How do I specify the YEARCUTOFF= option in my SAS programs?

The option is specified in an OPTIONS statement. Here is an example:

options yearcutoff=1930;

You can also specify the option in an autoexec file or a config file. If you don't specify the YEARCUTOFF= option, the SAS system default is used. Remember that 1920 is the default for SAS 9.3 and earlier releases and 1926 is the default for SAS 9.4. (For reference, SAS 9.3 was released in 2011. The first release of SAS 9.4 was released in 2013.)

How does the YEARCUTOFF= option work?

The YEARCUTOFF= option specifies the first year of a 100-year window in which all 2-digit years are assumed to occur. For example, if the YEARCUTOFF= option is set to 1920, all 2-digit years are assumed to occur between 1920 and 2019. This means that two-digit years from 20 - 99 are assigned a century prefix of "19" and all 2-digit years from 00 - 19 have a century prefix of "20."

Which types of date values are affected by the YEARCUTOFF= option?

The YEARCUTOFF= option affects the interpretation of 2-digit years in the following cases:

  • Reading date values from external files
  • Specifying dates or year values in SAS functions
  • Specifying SAS date literals

The YEARCUTOFF= option does not influence the following cases:

  • Processing dates with 4-digit years
  • Processing dates already stored as SAS date values (the number of days since January 1, 1960)
  • Displaying dates with SAS date formats

Which value should I set the YEARCUTOFF= option to?

The optimal value depends on the range of dates in your data.

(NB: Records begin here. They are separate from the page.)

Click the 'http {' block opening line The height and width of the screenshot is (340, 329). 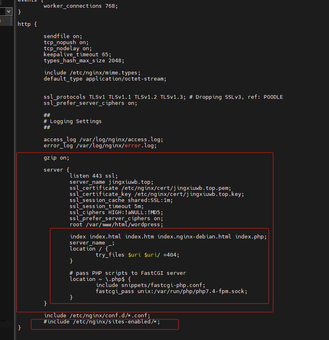coord(27,24)
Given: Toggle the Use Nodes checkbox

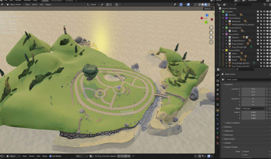Looking at the screenshot, I should [x=51, y=156].
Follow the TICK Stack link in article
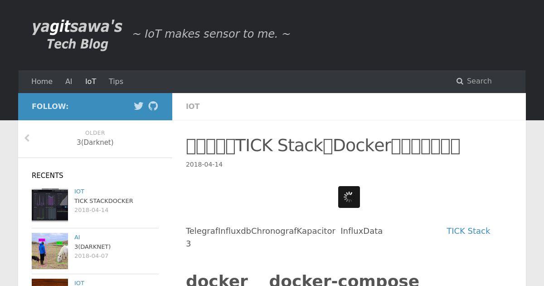 click(x=468, y=231)
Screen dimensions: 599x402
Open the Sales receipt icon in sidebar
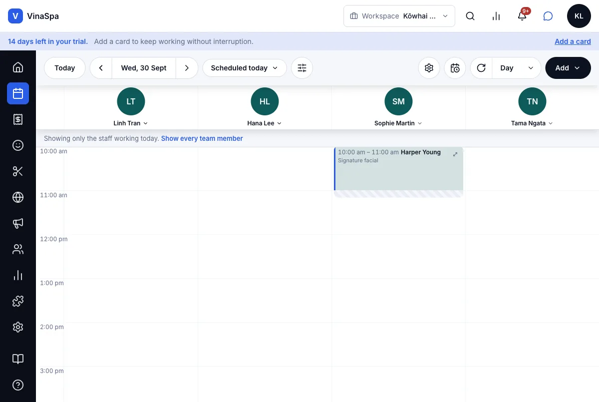pyautogui.click(x=18, y=119)
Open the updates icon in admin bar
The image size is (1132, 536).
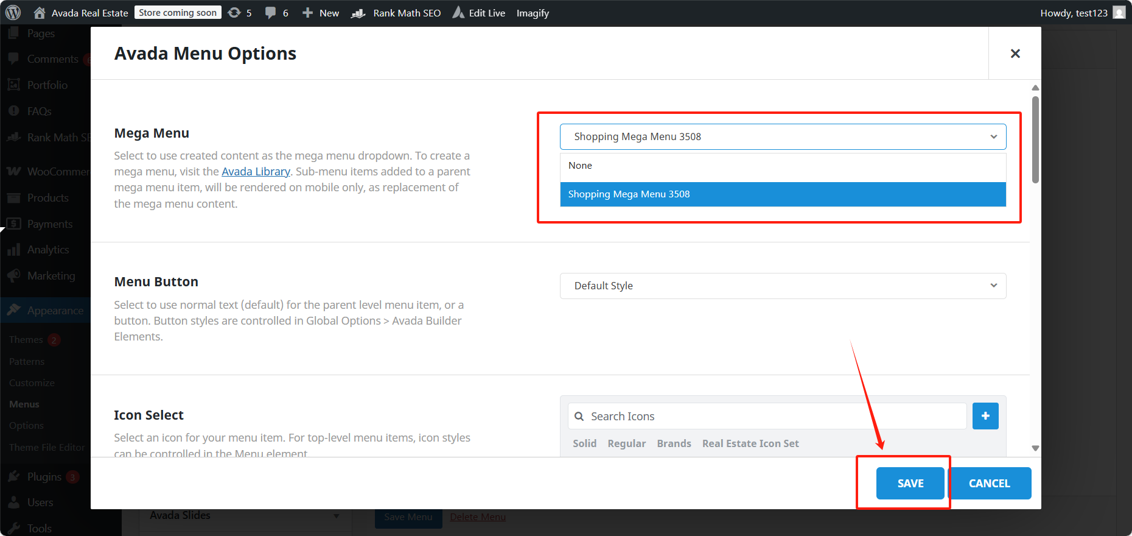234,13
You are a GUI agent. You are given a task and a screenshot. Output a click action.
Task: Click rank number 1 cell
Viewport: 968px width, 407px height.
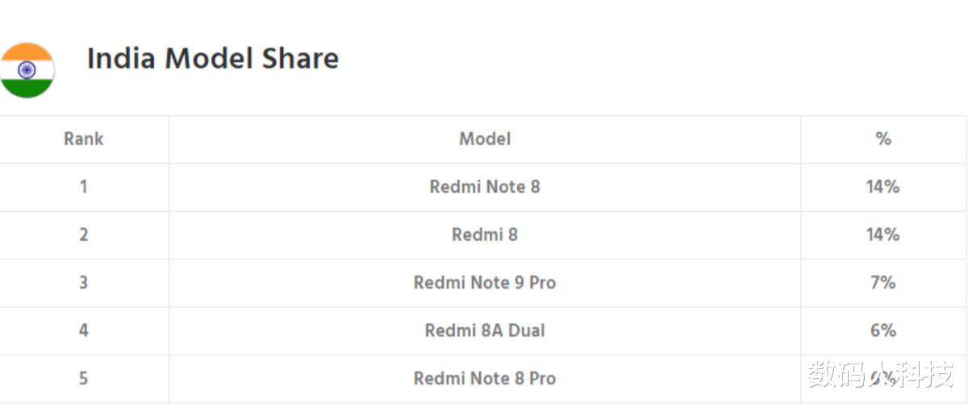click(x=83, y=187)
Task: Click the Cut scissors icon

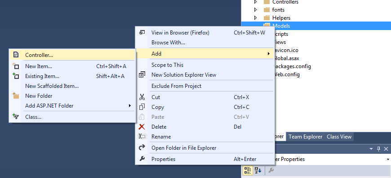Action: (x=142, y=97)
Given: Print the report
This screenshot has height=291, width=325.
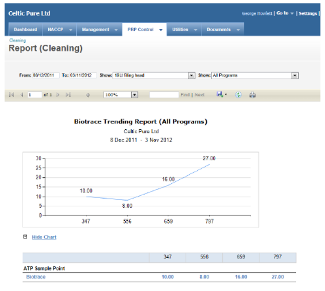Looking at the screenshot, I should 253,95.
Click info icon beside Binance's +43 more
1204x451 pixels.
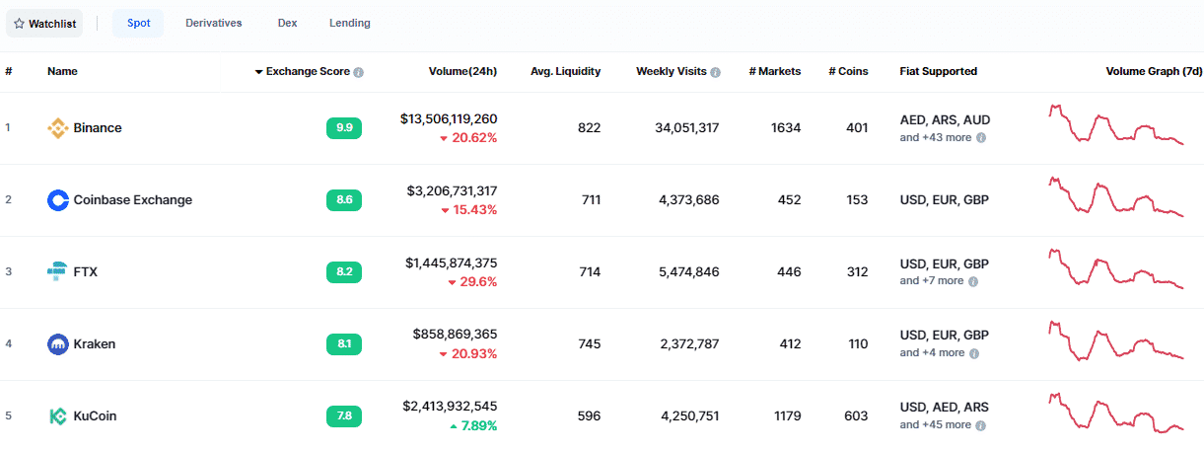point(981,138)
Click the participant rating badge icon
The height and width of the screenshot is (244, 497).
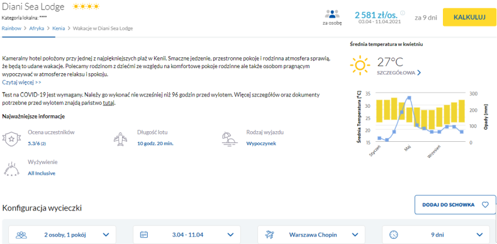[x=12, y=139]
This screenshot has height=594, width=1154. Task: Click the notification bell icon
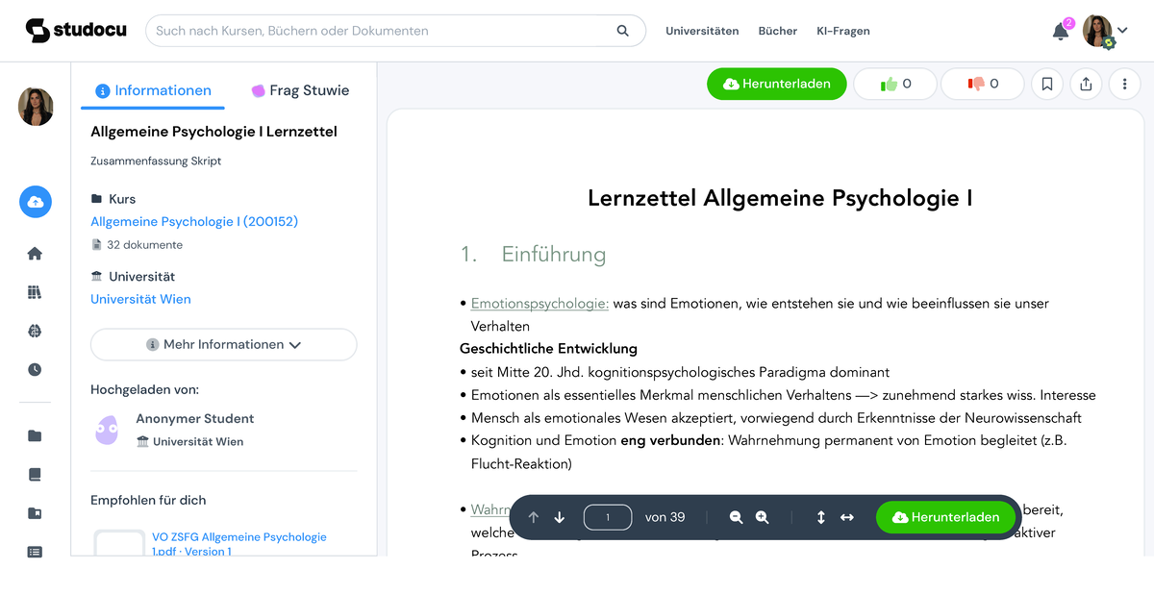click(1059, 30)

The YEARCUTOFF= option should be set so that the 100-year range encompasses the range of your data values. In general, SAS recommends setting the YEARCUTOFF= option to a value equal to or slightly less than the first year in your data. For example, if the range of dates that you are processing is from 1930 - 2010, a YEARCUTOFF value of 1925 or 1930 would be appropriate. If you set YEARCUTOFF=1925, then all 2-digit years are assumed to be in the 100-year period from 1925 to 2024. If all the dates in your data fall within that range, they will be interpreted correctly.

What do I do if my dates with 2-digit years span more than 100 years?

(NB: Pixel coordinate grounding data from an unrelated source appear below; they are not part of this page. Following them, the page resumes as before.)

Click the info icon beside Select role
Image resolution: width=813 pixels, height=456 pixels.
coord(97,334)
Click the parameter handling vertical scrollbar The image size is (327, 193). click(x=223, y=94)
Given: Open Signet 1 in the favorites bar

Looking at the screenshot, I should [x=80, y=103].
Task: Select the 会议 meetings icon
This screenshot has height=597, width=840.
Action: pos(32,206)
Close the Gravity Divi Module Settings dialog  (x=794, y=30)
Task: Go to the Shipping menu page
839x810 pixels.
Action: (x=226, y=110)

The YEARCUTOFF= option cannot reliably assign centuries to 2-digit years if the range of dates for a variable is greater than 100 years. If the date ranges for a variable span more than 100 years, you must either specify the dates with 4-digit years or use DATA step logic to assign a century to each year (perhaps based on the value of another variable).

But why does the YEARCUTOFF= option allow only a 100-year span? If the YEARCUTOFF= option allowed for more than a 100-year span, there would be no way to determine which century a 2-digit year should have. For example, let’s assume that YEARCUTOFF=1950 with a 150-year span and your external data file had 2-digit years. In this scenario, your 150-year span would be from 1950 to 2100. Since you have 2-digit years, there would be no way to determine if the year 00 was meant to occur during 2000 or 2100.

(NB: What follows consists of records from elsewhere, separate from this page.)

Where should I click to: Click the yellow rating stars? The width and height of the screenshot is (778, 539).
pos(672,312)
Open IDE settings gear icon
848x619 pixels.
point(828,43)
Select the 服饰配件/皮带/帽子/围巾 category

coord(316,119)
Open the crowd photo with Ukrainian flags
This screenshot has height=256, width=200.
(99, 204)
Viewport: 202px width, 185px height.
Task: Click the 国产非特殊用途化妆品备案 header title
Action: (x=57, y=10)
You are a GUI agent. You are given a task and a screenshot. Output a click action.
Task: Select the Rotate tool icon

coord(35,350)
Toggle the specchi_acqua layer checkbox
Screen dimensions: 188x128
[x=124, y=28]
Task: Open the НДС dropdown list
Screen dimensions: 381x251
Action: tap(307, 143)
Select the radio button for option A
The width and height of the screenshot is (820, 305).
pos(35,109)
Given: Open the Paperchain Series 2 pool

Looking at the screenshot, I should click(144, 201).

How do I change the default setting for all the SAS users at my site?

Setting system default option values is usually done by a site SAS Installation Representative. The recommended method for setting a system default YEARCUTOFF= value is to specify the desired value in the system SAS configuration file. Note that even if you set a default value for all the users at your site, they can override the default value in their SAS programs, in personal autoexec files, in config files, by setting an environment variable, or when invoking SAS software.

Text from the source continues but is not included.